> **Activity**: Quote the stretch from "Furthermore, added Blue" through "course been disputed." in the article below on Japan's whale meat campaign.

> **Document extract**:
Concerned over flagging whale meat sales, Japan's Institute for Cetacean Research (ICR) is embarking on a new campaign to tout the benefits of its consumption says
ABC News Australia.
According to the news station, the ICR plans to focus on a specific ingredient called balenine (or ophidine), a dipeptide found in the muscles of several species of mammal (including man), and chicken.
ABC explained that the ICR is pushing balenine as a "nutritious food that enhances physical strength and reduces fatigue," in the hopes that it will appeal to younger generations of Japanese who are increasingly turning away from whale meat consumption.
Balenine, or beta-alanyl-N tau-methyl histidine, is nothing new however. Balenine is one of three dipeptides included in Beta-alanine (carnosine, anserine and balenine), and has been touted as a performance enhancer for athletes for quite some time.
But is the health gain also worth the risk of imbibing toxic pollutants?
According to
Blue Voice. org, in 2003, the Asahi Shimbun (Japan’s second most widely circulated newspaper) reported that studies conducted on several species of whale by the Japanese health ministry, "revealed that many samples contained unacceptable levels of toxic chemicals, such as PCBs and methyl mercury."
Furthermore, added Blue Voice:
The samples tested were taken from fat and muscle meat from five Beard’s beaked whales taken off Northern Japan. The ministry’s research group detected PCB levels between 5 and 11 ppm and methyl mercury levels between 0.37 and 1.3 ppm in the whales muscles. The Health ministry limit is 0.5 for PCBs and 0.3 for methyl mercury in sea food.
The findings -- also discussed in '
this 2003 article, published at ScienceDirect.com, have of course been disputed.
The
ICR argues that because the majority of its whaling is conducted in Antarctica's Southern Ocean, the whales that they kill are, "a great distance away from contamination sources," in an area "known for its low level of pollutants in the environment."

> **Records supplied**:
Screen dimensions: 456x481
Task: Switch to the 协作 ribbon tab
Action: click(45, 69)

---

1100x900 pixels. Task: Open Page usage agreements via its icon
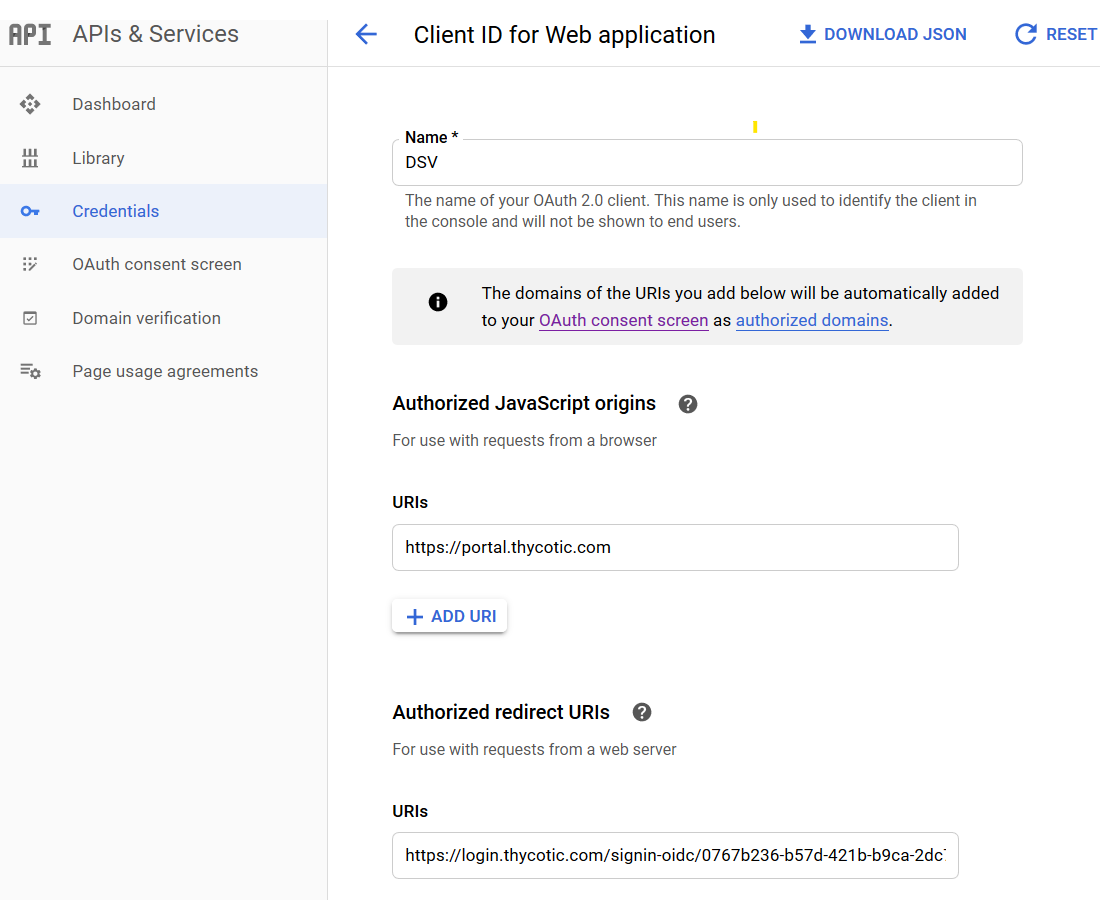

> **Answer space**:
Furthermore, added Blue Voice:
The samples tested were taken from fat and muscle meat from five Beard’s beaked whales taken off Northern Japan. The ministry’s research group detected PCB levels between 5 and 11 ppm and methyl mercury levels between 0.37 and 1.3 ppm in the whales muscles. The Health ministry limit is 0.5 for PCBs and 0.3 for methyl mercury in sea food.
The findings -- also discussed in '
this 2003 article, published at ScienceDirect.com, have of course been disputed.